The ``replace_more`` method
---------------------------

In the previous snippet, we used ``isinstance`` to check whether the item
in the comment list was a :class:`.MoreComments` so that we could ignore it.
But there is a better way: the :class:`.CommentForest` object has a method
called :meth:`.replace_more`, which replaces or removes :class:`.MoreComments`
objects from the forest.

Each replacement requires one network request, and its response may yield
additional :class:`.MoreComments` instances. As a result, by default,
:meth:`.replace_more` only replaces at most thirty-two :class:`.MoreComments`
instances -- all other instances are simply removed. The maximum number of
instances to replace can be configured via the ``limit`` parameter.
Additionally a ``threshold`` parameter can be set to only perform replacement
of :class:`.MoreComments` instances that represent a minimum number of
comments; it defaults to 0, meaning all :class:`.MoreComments` instances will
be replaced up to ``limit``.

A ``limit`` of 0 simply removes all :class:`.MoreComments` from the forest.
The previous snippet can thus be simplified:

.. code-block:: python

   submission.comments.replace_more(limit=0)
   for top_level_comment in submission.comments:
       print(top_level_comment.body)

.. note:: Calling :meth:`.replace_more` is destructive. Calling it again on the
   same submission instance has no effect.

Meanwhile, a ``limit`` of ``None`` means that all :class:`.MoreComments`
objects will be replaced until there are none left, as long as they satisfy
the ``threshold``.

.. code-block:: python

   submission.comments.replace_more(limit=None)
   for top_level_comment in submission.comments:
       print(top_level_comment.body)

Now we are able to successfully iterate over all the top-level comments. What
about their replies? We could output all second-level comments like so:

.. code-block:: python

   submission.comments.replace_more(limit=None)
   for top_level_comment in submission.comments:
       for second_level_comment in top_level_comment.replies:
           print(second_level_comment.body)

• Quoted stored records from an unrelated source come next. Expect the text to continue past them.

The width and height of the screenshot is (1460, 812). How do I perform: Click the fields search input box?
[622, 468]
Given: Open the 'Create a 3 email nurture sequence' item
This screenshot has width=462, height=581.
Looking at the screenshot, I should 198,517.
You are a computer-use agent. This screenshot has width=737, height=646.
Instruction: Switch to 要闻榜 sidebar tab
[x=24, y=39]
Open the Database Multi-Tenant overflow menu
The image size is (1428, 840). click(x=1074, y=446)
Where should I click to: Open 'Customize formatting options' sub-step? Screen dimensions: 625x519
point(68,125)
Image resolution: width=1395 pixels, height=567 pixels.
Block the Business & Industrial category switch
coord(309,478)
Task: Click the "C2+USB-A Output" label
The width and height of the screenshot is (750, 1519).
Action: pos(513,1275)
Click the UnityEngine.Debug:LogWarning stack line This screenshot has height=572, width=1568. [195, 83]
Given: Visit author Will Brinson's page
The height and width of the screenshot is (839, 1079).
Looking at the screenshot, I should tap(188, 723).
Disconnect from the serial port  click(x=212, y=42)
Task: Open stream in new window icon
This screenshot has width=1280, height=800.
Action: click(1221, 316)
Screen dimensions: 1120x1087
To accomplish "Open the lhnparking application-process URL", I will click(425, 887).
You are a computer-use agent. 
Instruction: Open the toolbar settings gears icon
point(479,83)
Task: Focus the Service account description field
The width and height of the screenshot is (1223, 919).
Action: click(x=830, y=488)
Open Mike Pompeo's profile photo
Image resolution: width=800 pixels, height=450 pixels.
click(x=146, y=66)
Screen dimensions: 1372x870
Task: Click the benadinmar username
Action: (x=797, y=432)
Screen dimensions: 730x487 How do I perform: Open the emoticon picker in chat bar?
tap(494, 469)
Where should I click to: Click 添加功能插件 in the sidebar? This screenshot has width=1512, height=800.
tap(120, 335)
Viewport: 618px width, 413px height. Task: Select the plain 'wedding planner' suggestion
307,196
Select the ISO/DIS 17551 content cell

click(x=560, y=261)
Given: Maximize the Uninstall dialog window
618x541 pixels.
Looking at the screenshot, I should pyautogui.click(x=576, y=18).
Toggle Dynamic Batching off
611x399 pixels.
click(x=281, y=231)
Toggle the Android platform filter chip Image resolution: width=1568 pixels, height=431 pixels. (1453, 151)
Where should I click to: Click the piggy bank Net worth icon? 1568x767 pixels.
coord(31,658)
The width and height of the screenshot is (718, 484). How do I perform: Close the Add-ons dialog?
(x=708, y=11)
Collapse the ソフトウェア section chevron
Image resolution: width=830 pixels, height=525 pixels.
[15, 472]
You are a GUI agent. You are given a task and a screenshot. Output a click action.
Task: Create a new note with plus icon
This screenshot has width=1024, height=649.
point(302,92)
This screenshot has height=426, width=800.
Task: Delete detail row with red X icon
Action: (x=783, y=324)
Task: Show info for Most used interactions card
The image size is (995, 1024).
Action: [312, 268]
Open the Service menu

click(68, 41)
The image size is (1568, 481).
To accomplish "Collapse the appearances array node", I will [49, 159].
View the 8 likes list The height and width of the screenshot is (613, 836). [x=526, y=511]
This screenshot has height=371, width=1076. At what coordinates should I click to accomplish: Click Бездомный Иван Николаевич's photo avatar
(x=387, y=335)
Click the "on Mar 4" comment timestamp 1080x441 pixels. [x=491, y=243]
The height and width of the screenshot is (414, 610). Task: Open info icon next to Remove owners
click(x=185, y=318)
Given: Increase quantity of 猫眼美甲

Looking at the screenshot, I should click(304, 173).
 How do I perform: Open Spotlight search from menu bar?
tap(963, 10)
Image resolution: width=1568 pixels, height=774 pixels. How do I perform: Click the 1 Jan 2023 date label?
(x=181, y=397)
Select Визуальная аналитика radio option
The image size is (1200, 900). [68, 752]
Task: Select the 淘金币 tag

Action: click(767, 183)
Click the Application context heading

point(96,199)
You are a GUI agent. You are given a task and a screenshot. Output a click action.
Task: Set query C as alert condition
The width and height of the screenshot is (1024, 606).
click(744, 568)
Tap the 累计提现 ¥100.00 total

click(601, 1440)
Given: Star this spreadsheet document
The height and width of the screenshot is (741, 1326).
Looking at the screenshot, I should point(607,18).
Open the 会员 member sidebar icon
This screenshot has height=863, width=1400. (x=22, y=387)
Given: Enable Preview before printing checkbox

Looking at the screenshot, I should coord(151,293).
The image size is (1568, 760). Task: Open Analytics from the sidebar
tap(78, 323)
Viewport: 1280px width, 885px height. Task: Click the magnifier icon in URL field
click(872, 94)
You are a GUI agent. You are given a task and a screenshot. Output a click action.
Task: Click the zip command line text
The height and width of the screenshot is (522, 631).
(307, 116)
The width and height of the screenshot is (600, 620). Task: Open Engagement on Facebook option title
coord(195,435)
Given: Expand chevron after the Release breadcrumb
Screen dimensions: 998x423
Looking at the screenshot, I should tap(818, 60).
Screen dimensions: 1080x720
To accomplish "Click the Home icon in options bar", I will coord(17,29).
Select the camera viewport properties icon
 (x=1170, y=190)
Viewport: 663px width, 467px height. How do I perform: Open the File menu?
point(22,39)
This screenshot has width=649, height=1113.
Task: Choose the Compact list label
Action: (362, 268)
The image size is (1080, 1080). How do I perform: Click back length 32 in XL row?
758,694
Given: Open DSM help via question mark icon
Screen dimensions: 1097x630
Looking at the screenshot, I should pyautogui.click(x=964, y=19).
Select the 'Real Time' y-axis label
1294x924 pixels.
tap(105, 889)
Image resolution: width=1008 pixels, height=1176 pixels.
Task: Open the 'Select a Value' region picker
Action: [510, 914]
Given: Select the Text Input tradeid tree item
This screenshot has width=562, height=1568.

However, the comment forest can be arbitrarily deep, so we'll want a more
robust solution. One way to iterate over a tree, or forest, is via a
breadth-first traversal using a queue:

.. code-block:: python

   submission.comments.replace_more(limit=None)
   comment_queue = submission.comments[:]  # Seed with top-level
   while comment_queue:
       comment = comment_queue.pop(0)
       print(comment.body)
       comment_queue.extend(comment.replies)

The above code will output all the top-level comments, followed by
second-level, third-level, etc. While it is awesome to be able to do your own
breadth-first traversals, :class:`.CommentForest` provides a convenience
method, :meth:`.list`, which returns a list of comments traversed in the same
order as the code above. Thus the above can be rewritten as:

.. code-block:: python

   submission.comments.replace_more(limit=None)
   for comment in submission.comments.list():
       print(comment.body)

You can now properly extract and parse all (or most) of the comments
belonging to a single submission. Combine this with :ref:`submission iteration
<submission-iteration>` and you can build some really cool stuff.

Finally, note that the value of ``submission.num_comments`` may not match up
100% with the number of comments extracted via PRAW. This discrepancy is
normal as that count includes deleted, removed, and spam comments.